Exercise description:
Filter the data for lines with the word "Screenshot", then copy every line so identified.

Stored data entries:
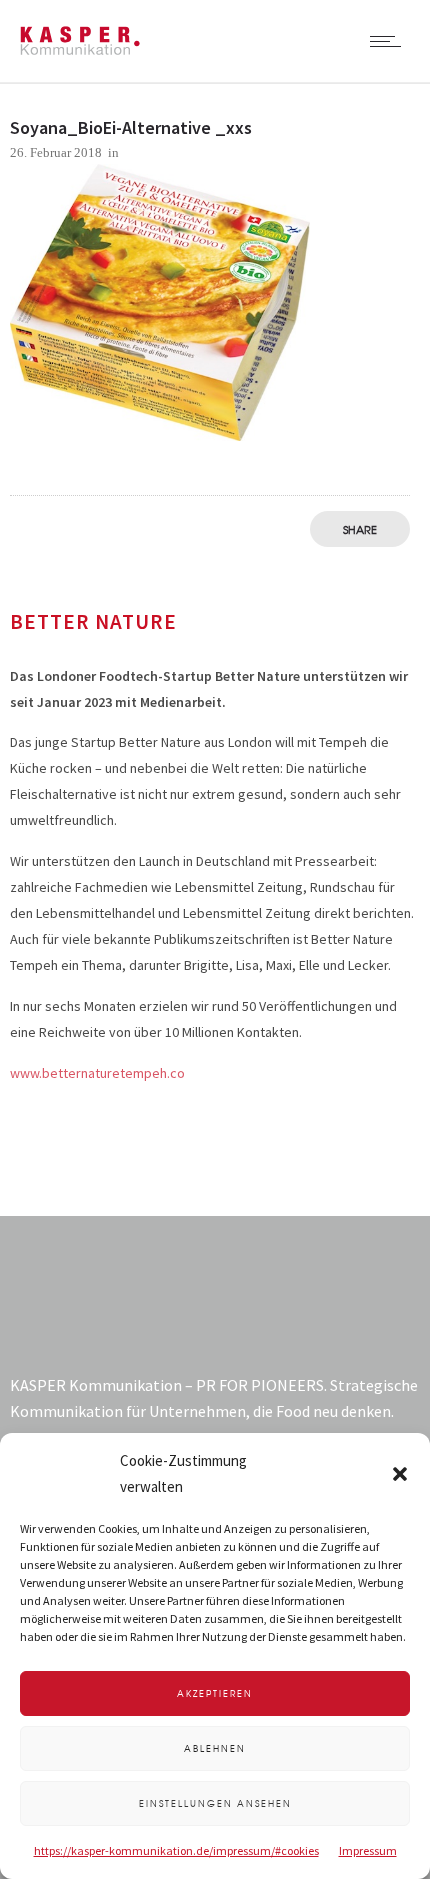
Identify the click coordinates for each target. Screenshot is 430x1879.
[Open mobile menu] (390, 41)
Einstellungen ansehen (215, 1803)
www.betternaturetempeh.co (97, 1073)
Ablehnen (215, 1748)
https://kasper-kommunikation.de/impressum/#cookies (176, 1850)
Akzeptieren (215, 1693)
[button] (400, 1474)
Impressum (368, 1850)
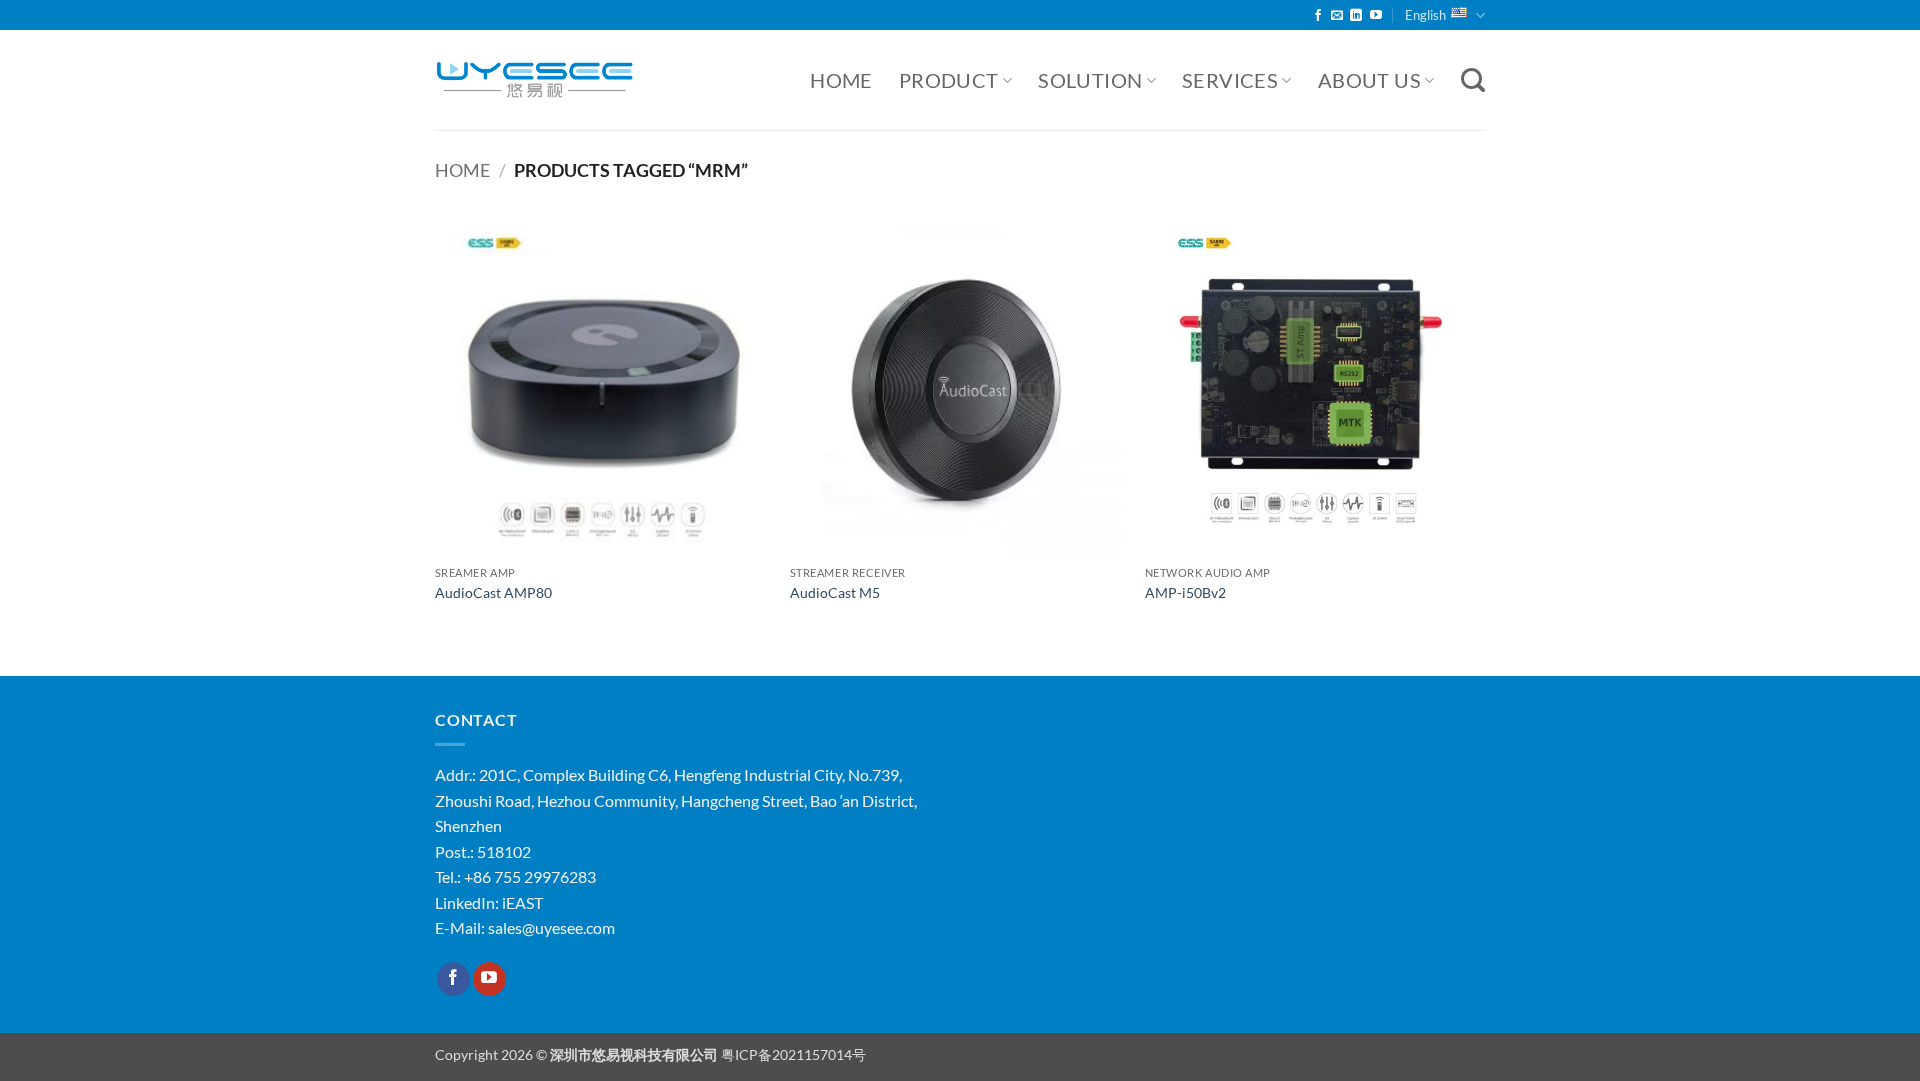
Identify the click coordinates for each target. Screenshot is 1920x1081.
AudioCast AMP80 (493, 592)
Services (1230, 80)
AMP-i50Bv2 (1185, 592)
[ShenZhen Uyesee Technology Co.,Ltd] (535, 80)
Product (949, 80)
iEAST (522, 902)
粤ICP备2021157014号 (793, 1054)
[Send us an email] (1337, 16)
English (1425, 15)
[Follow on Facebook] (1318, 16)
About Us (1369, 80)
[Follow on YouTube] (1376, 16)
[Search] (1473, 80)
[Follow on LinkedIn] (1356, 16)
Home (841, 80)
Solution (1090, 80)
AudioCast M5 (835, 592)
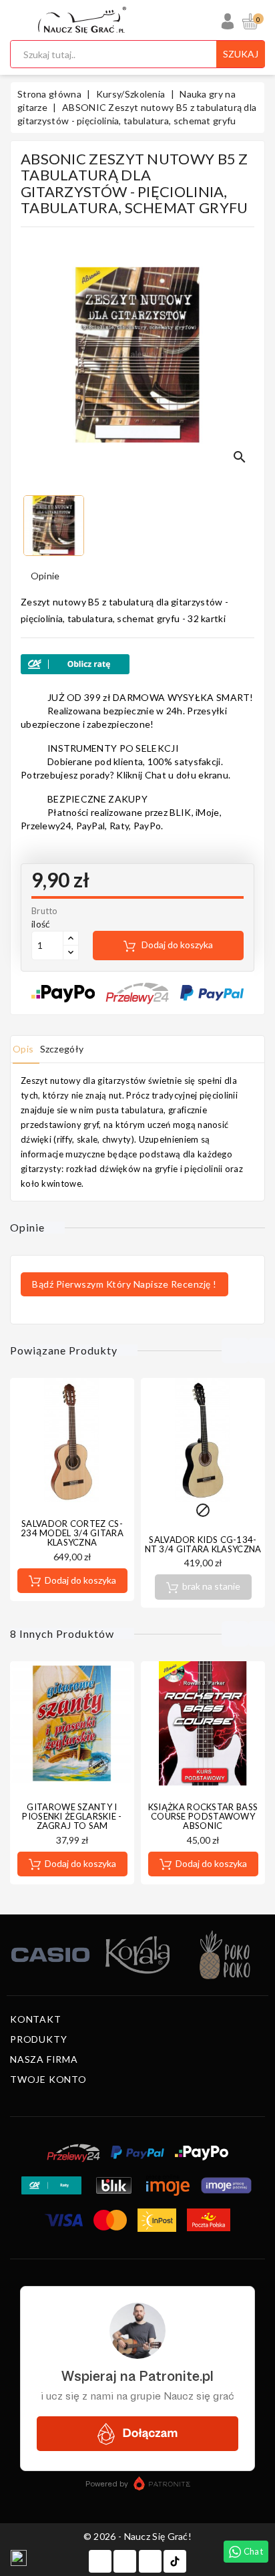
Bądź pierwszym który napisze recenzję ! (124, 1284)
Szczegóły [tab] (62, 1048)
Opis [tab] (23, 1048)
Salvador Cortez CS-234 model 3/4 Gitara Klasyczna (72, 1533)
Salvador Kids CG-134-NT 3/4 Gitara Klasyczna (203, 1544)
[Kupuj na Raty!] (137, 664)
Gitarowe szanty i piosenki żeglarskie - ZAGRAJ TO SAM (71, 1817)
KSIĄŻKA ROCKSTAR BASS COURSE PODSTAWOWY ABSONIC (203, 1817)
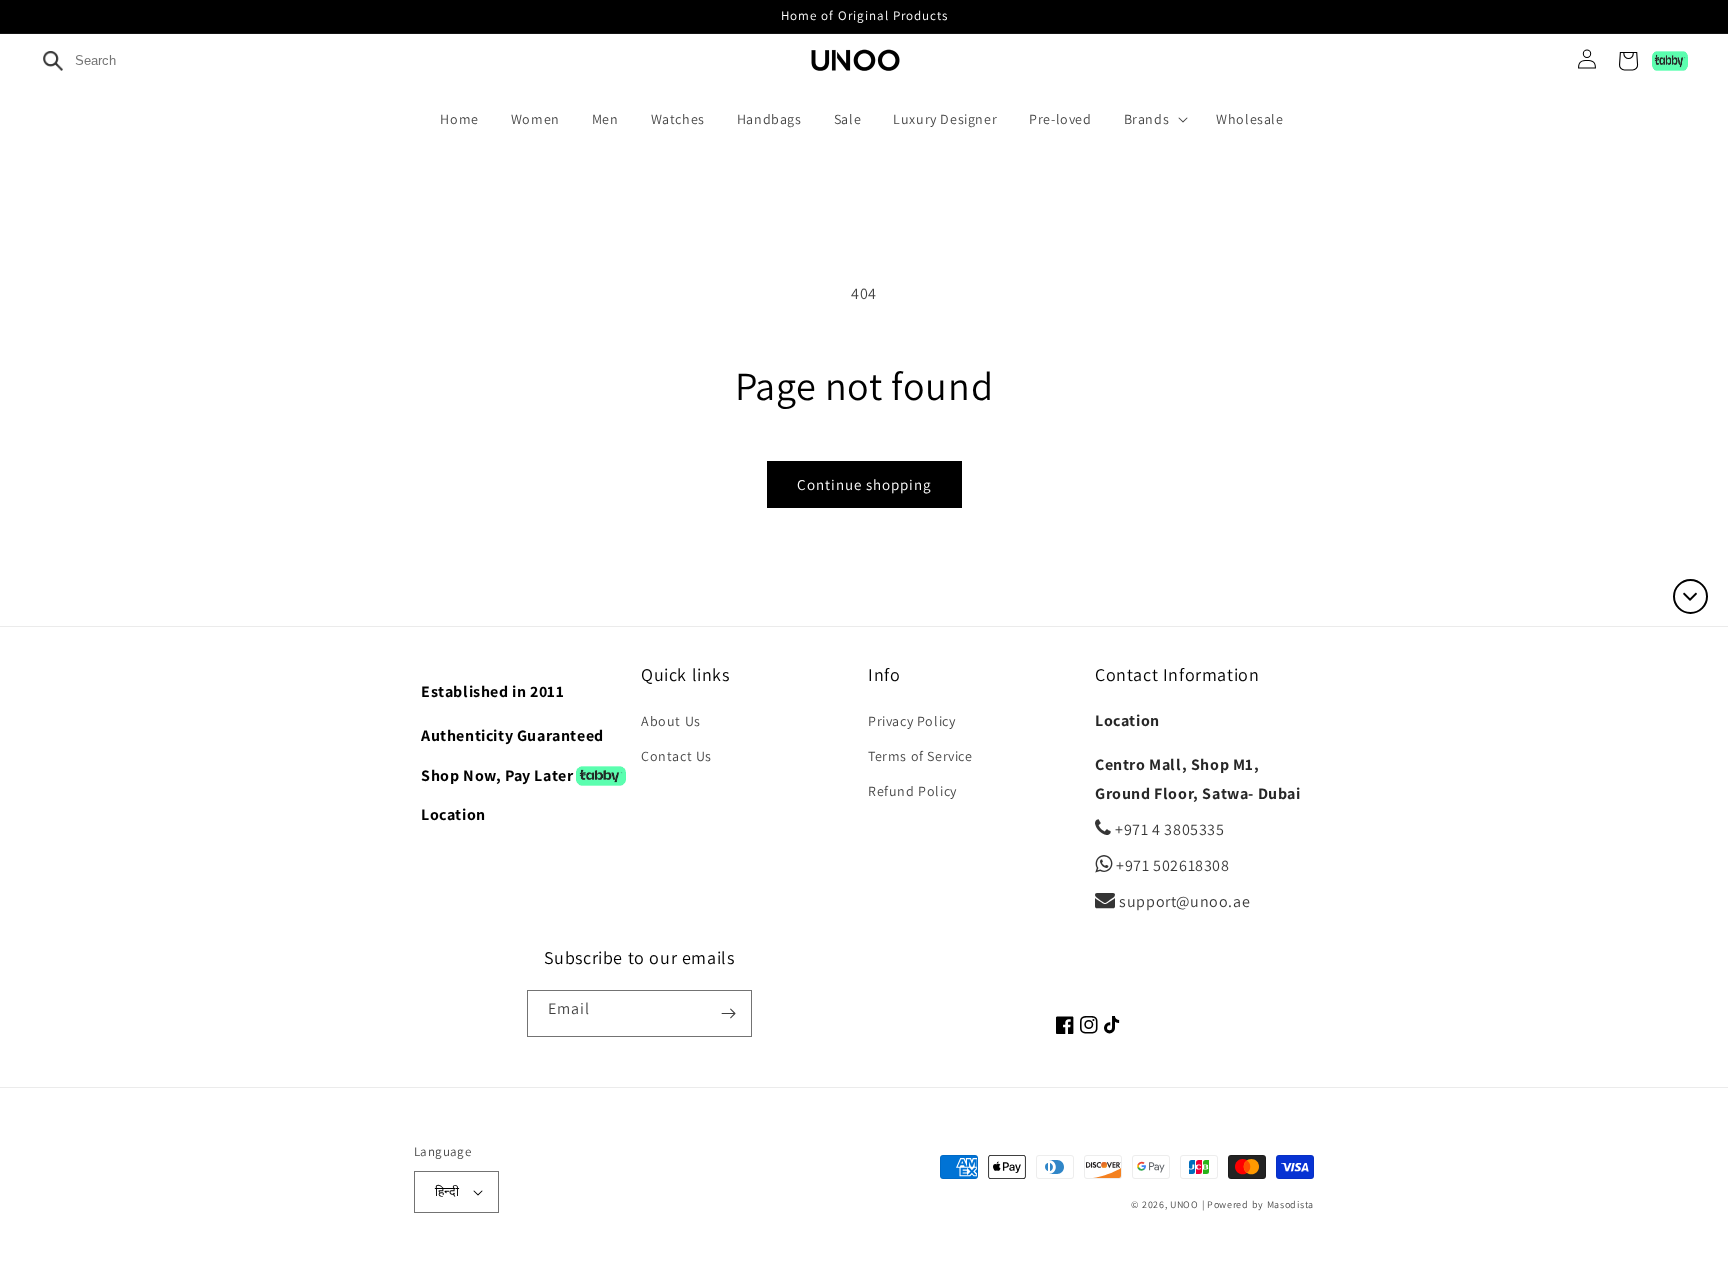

Exercise output:
Identify the click coordinates for each target. Screenshot is 430x1879.
Identify the click coordinates for each target. Screenshot is 1920x1081.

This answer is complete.